I've written up the fasta and knucleotide benchmarks. The knucleotide
takes 25 seconds, but since their benchmark says it's given an argument
of 2,500,000 and none of the programs use argv, and they all read from
stdin, I'm assuming the 2,500,00 is for the fasta benchmark and it's
output file. But now that I've got it working, I'm going to work more
specifically on optimizing it. This brings me to a request, a sort
opcode. The method I think would be best would be similar to perl's
`sort {$a <=> $b} @array` syntax. I tried Data::Sort, but it sorts by
string and in the reverse of what I needed, so had to copy, paste, and
edit it to get it working right.
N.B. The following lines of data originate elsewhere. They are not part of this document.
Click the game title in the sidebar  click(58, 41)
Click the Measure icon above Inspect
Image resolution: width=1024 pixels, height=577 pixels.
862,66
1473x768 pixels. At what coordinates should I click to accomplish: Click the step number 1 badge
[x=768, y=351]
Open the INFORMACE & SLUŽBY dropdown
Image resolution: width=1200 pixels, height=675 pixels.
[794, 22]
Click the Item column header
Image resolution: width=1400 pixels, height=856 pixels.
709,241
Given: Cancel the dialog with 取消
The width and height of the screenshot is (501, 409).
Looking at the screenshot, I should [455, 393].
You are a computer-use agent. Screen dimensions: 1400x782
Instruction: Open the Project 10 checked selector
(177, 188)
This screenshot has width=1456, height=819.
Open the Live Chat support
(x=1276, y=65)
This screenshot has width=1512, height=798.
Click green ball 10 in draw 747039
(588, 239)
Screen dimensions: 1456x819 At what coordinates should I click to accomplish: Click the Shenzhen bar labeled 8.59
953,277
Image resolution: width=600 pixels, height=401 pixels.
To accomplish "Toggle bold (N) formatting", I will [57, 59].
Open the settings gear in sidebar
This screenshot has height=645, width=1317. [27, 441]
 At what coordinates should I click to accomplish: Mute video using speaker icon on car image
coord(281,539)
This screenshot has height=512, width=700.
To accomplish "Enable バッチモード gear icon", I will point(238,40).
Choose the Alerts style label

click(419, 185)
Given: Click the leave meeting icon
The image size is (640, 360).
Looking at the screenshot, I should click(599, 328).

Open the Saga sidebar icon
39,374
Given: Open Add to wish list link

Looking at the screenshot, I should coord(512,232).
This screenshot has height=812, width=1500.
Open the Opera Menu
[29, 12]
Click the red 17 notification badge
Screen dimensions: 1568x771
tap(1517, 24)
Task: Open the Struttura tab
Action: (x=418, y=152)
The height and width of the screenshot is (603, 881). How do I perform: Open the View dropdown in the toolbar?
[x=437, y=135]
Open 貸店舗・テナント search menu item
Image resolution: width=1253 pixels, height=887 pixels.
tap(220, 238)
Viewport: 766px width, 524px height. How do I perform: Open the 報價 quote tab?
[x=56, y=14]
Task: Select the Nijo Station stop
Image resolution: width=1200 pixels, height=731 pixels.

The coding method that I'm imagining
would be like this.
.sub main :main
.local pmc array
array = new .FixedPMCArray
array = 3
.local pmc tmp
tmp = new .String
tmp = "zero"
array[0] = tmp
tmp = new .String
tmp = "one"
array[1] = tmp
tmp = new .String
tmp = "two"
array[2] = tmp
sort sortsub, array
$P0 = array[0] # one
print $P0
print "\n"
$S0 = array[1] # two
print $P0
print "\n"
$S0 = array[2] # zero
print $P0
print "\n"
.end
.sub sortsub
.param pmc a
.param pmc b
cmp $I0, a, b
.return($I0)
.end
Using pmcs would allow things such as sorting arrays of arrays.
Hopefully I can get knucleotide optimized in other ways... But it's
working.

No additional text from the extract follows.